ChatGPT repeated the identical strange phrase two days in a row, writing that Mark Carney is “the preferred federal prime minister in Quebec.” Of course he’s the just one.
Generative conclusions
In most cases, I actually have rated news as “partially reliable” based on various conclusions drawn by generative AI tools.
For example, each Grok and ChatGPT participated a story about $2.3 million in emergency work on the Pierre Laporte Bridge in Quebec City. Grok's final sentence was: “This highlights the challenges of maintaining critical infrastructure in Quebec.” ChatGPT, alternatively, wrote that the message “highlights the conflict between budget constraints, planning and public safety.”
None of that is unsuitable; Some might even find such contextualization helpful. Nevertheless, these conclusions weren’t supported by any source, and nobody quoted within the cited articles was quoted as saying this.
In one other example, ChatGPT concluded that an accident north of Quebec City “reignited the controversy about road safety in rural areas.” No such debate was reported the cited article through the AI tool. To my knowledge, this debate doesn’t exist.
I discovered similar conclusions in 111 stories generated by the AI systems I used. They often included phrases akin to “this case clarifies,” “reignites the controversy,” “illustrates tensions,” or “raises questions.”
In no case did I find anyone who mentioned the tensions or debates reported by the AI tools.
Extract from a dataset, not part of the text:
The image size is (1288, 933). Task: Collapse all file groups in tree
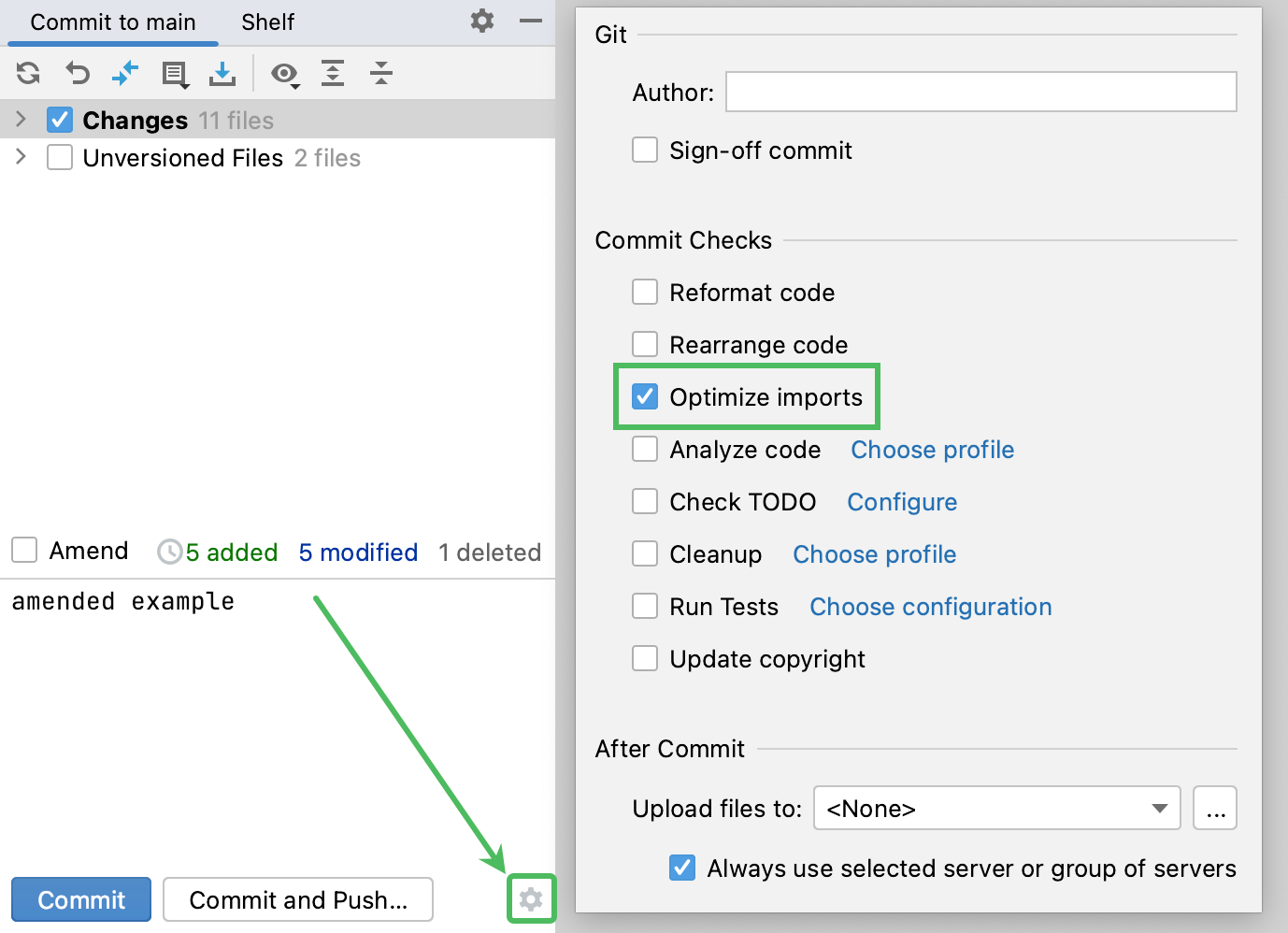381,73
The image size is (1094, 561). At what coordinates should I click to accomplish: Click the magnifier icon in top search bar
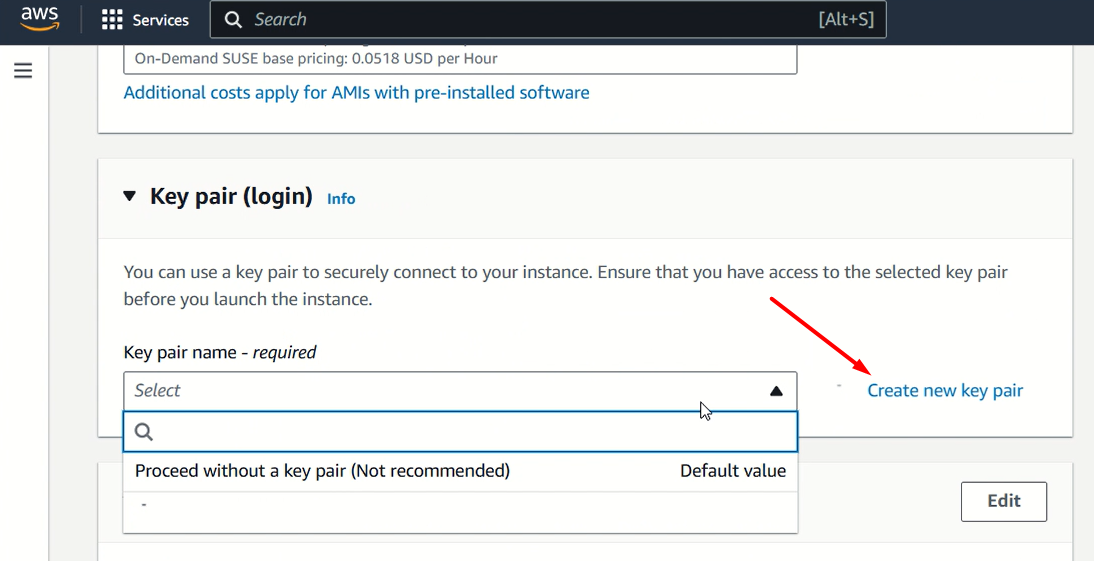click(233, 20)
These “generative conclusions” appear to spark debates that don’t exist and will pose a risk of misinformation.
Proceed with caution
Just a few days after I published the French version of this story, A report from 22 public media organizations was released with similar findings.
The study found that “nearly half of all AI responses had at the very least one significant problem, (that) a 3rd of the responses had serious sourcing problems (and that) a fifth had serious accuracy problems, akin to hallucinated and/or outdated information.”
When we ask for news, we must always expect generative AI tools to keep on with the facts. Since this just isn’t the case, anyone using AI as a source of reliable information should proceed with caution.